» PROBLEM REQUIREMENTS
Line by line, output the entries below exactly as they appear.

» THE INPUT
'''
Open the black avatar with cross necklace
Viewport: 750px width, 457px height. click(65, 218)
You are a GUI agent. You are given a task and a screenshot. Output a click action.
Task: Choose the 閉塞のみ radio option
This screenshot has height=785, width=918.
'''
» TASK ANSWER
Open the black avatar with cross necklace
Viewport: 750px width, 457px height. click(65, 218)
You are a GUI agent. You are given a task and a screenshot. Output a click action.
Task: Choose the 閉塞のみ radio option
This screenshot has height=785, width=918.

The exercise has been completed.